Close students of Indian Revolutionary history, aver that right here were matured the plans for, and the last council was held before the descent upon Wyoming.

 

Indeed some claim that Shongo was in command of the Indian part of the expedition, which made such a black record for 1778.  It is certain that the Caneadea Indians were

there in force.

 

When in 1779, Sullivan’s Army was sent into the country of the Six Nations to punish the Indians, and lay waste their towns and cornfields, a young man barely 22 years of age, accompanied the expedition in the capacity of quartermaster.  His name was Moses Van Campen.  At the battle of Newtown, near Elmira, the young quartermaster, though not required to, took part in the fray, and engaged with an Indian in a sort of a duel from behind trees.  Succeeding in drawing the fire of the Indian without harm to himself, Van Campen had nothing more to fear from that particular tree till the Indian could reload his piece, in doing which he exposed a part of his person, easily guessed by those familiar with old time firelocks.

 

Drawing the sights close to the mark, Moses pulled the trigger.  A wild shriek followed and Mr. Indian disappeared!.

 

Some forty years later, Van Campen and Shongo met in a store in Angelica, and soon engaged in relating their war exploits.

 

Van Campen related the incident at Newtown, when to his surprise, Shongo exclaimed,

“I same Indian, I same Indian,” and to prove it, removed his breech cloth and showed the scar!

 

In 1780, Van Campen and others were captured at Shawnese flats, by a party of nine Indians from here, commanded by John Mohawk and his father and younger brother were killed.

 

In the night they effected their escape by killing all but the leader, who engaged with Van Campen in a terrific struggle, after the latter had killed 5 of them, with his own hand, wielding a tomahawk which he had stolen from his adversary. Mohawk succeeded in getting away, but with a gash on his neck or left shoulder, which it required several months spent here, and at Fort Niagara to heal.  He ever after carried his head to one side. I have met with sever­al who have told me they had seen the scar. The historic weapon used on that interesting occasion, is now to be seen in the Genesee Valley Museum in Letchworth Park.

 

Mohawk’s Visit to VanCampen

 

Long years after, when Van Cam­pen was living in Dansville, Horatio Jones met Mohawk somewhere In that neighborhood, and persuaded the scarred old chief to visit his old time adversary.

 

The chief first declined saying “Van Campen will not want to see me.  “Yes he will,” said Jones, “Van Cam­pen is a warrior. It is peace now. He will be glad to see you.”

 

He went. It was just dusk and Van Campen was sick and in his bed. A daughter answered the call, and told her father there was an Indian at the door, who she thought was ‘Mohawk. “Tell him to come in,”said the Major. “But are you not afraid?” said the daughter. “No.
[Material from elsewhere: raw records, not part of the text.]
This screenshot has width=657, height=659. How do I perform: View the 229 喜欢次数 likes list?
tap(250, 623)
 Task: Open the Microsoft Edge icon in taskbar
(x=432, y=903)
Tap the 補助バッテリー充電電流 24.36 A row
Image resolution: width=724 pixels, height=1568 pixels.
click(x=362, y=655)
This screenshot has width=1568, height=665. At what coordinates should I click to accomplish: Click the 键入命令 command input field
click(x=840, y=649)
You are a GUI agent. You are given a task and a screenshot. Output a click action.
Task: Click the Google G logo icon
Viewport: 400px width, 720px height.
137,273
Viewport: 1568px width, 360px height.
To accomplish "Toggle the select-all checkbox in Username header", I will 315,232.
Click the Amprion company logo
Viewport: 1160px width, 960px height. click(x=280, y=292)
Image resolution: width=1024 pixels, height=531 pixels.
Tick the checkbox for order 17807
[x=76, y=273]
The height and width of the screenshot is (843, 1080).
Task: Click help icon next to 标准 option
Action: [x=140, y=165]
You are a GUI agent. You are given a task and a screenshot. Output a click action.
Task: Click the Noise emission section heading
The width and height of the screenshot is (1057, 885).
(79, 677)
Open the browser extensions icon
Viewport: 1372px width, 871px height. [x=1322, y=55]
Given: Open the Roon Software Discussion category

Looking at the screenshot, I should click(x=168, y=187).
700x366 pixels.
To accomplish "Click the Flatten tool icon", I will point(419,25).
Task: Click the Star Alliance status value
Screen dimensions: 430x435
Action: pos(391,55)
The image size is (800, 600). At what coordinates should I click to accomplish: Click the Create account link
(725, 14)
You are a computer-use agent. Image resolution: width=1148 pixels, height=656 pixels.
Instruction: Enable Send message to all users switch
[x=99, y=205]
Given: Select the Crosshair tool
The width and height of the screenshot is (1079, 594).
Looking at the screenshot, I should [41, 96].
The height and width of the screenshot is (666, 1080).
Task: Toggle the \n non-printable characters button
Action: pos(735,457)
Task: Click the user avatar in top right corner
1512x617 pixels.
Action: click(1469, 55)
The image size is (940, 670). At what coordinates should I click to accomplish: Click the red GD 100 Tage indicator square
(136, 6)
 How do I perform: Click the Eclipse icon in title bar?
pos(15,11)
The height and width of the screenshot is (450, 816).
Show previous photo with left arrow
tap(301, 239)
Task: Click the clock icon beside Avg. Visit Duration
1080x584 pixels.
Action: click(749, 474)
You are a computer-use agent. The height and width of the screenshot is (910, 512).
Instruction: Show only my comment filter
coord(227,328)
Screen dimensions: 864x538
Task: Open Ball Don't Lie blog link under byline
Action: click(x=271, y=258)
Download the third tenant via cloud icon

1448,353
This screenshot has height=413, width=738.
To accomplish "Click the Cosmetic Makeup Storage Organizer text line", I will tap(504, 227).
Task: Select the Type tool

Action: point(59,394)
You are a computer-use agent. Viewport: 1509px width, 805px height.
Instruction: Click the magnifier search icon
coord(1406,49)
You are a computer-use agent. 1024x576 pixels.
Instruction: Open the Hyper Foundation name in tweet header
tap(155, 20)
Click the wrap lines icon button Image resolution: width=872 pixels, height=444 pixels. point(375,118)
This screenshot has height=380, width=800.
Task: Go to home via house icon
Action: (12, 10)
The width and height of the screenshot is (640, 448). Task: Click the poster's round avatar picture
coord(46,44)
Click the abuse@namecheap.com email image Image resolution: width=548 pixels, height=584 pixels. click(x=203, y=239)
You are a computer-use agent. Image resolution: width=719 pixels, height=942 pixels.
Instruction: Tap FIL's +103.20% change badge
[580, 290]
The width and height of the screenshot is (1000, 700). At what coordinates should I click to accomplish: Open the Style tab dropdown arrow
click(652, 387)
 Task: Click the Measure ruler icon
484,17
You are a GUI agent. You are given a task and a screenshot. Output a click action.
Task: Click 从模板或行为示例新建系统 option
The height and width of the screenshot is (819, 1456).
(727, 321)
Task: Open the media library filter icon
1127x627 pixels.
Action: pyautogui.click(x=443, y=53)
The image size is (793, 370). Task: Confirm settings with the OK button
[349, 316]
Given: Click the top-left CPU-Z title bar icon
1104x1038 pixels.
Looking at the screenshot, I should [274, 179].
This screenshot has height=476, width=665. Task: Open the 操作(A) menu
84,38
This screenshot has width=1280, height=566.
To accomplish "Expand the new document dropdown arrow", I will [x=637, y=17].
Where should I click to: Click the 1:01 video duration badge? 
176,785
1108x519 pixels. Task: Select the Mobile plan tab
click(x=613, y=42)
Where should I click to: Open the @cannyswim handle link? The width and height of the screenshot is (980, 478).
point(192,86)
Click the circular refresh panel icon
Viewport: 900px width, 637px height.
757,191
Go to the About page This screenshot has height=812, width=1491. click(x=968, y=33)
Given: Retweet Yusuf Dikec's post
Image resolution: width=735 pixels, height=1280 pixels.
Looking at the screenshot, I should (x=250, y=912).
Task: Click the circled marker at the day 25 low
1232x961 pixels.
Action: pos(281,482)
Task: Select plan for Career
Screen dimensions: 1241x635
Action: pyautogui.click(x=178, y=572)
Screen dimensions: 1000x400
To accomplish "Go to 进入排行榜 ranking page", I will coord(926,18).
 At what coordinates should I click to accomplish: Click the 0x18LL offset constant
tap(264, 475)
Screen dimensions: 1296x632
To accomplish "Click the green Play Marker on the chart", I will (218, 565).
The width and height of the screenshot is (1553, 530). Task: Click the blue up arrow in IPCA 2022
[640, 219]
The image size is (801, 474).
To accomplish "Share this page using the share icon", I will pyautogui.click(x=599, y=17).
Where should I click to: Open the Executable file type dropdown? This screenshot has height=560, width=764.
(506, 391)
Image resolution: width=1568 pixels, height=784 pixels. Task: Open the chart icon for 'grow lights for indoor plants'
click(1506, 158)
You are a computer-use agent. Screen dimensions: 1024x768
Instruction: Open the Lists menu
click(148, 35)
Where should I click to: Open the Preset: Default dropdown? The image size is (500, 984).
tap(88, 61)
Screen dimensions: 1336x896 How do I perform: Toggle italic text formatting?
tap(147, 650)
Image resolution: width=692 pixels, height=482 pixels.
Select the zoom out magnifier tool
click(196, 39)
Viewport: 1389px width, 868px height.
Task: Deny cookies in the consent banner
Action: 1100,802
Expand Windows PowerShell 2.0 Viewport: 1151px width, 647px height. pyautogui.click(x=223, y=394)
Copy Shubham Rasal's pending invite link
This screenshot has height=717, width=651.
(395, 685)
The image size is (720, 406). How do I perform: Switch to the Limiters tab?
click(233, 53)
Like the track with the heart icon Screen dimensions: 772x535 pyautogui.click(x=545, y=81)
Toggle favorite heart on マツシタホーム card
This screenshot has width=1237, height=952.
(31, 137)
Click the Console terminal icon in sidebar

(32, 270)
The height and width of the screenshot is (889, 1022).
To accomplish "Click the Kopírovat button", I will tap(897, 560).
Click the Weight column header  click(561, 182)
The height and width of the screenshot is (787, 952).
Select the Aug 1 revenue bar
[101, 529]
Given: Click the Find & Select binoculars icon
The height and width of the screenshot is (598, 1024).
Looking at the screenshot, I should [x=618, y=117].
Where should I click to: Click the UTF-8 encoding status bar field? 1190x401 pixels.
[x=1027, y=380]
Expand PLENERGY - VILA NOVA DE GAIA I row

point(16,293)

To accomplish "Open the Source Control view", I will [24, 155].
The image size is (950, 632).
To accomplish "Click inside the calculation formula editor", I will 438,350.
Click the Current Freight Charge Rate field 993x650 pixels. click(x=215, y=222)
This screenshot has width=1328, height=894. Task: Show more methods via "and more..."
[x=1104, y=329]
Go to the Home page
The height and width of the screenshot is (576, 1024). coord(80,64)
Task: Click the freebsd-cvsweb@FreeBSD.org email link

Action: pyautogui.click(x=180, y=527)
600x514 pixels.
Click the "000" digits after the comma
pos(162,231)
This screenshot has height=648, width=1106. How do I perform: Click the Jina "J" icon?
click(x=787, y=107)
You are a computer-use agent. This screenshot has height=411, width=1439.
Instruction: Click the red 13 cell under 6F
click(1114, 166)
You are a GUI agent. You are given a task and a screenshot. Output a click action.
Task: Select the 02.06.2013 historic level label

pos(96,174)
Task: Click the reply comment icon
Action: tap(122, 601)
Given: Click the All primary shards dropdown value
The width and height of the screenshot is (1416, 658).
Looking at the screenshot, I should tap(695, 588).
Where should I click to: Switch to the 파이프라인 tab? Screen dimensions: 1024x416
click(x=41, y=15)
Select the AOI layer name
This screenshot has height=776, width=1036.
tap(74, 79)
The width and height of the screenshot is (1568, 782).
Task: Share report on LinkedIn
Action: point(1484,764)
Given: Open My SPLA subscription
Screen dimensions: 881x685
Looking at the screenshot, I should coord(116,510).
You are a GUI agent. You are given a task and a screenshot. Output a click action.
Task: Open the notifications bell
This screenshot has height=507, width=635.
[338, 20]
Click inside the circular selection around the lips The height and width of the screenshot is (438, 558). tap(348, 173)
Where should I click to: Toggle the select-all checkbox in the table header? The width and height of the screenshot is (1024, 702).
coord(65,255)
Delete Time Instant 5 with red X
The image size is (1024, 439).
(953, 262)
Tell him to come in, said the father. The Indian came in, and they met in this way.

 

Said Van Campen, “Are you John Mohawk?” “Yes,” said Mohawk., “Come here,” said the Major. He came to the bedside and Van Campen placing, his hand on his neck and running it down under the clothing, felt the scar quite plainly, exclaim­ing “Yes, you are John Mohawk. That’s my mark.”

 

A word as to Mohawk. It has been said he was the most human of all the Caneadea warriors, and num­erous instances have been cited, where he interfered to save the lives of prisoners, who otherwise would have been cruelly tortured and killed.

 

Mohawk carved a butter ladle and gave it to a daughter of Van Campen as a token of friendship.  The ladle is in the museum at Glen Iris.

 

On the 16th of April 1782, on Bald Eagle creek, Pa., Van Campen with a company of’ twenty five men, was attacked by eighty five Indians under Hudson and Shongo, assisted by Lieut. Nellis and a platoon of Butler’s Rangers.

 

Nine of Van Campen’s men were killed, three escaped and the rest with Van Campen surrendered.

 

The party with their prisoners at once set out for this place.  At the Pigeon Woods in this valley, not far from the state line, they met an out­going party with whom was Horatio Jones, who had become an expert in­terpreter.

 

The exploit with Mohawk had ad­vertised Van Campen quite extensive­ly, and the Indians were on the watch for him.

 

With the outgoing party was a Dutchman named Houser. a dull honest hind of a fellow, who in the mix­up with the new prisoners, had met Lish Hunt, one of Van Campen’s

men, with whom he was formerly acquainted, who told him Van Campen was one of the party.  Houser told this to Jones who at once took in the situation, and with most consummate tact managed to speak with Hunt, Houser having pointed him out, after Jones had sealed his lips as to Van Campen.  Cautiously in a low voice, he told him of the situation, enjoined secrecy as to their leader, threatening to kill him if he disclosed his name and made him promise to tell the rest of the prisoners and enjoin secrecy.

 

VanCampen had been pointed out to him in some way, and he watched for the opportunity, and made himself known to him, quickly, told him of the situation and what he had done, and finished by saying  “Do not be discouraged. I, too, am a prison­er, and a white man In blood and sympathy. You can rest assured of my silence and friendship.”

 

In a subdued voice almost a whisper, VanCampen said, “Those are the sweetest words I ever heard spoken,” and they parted.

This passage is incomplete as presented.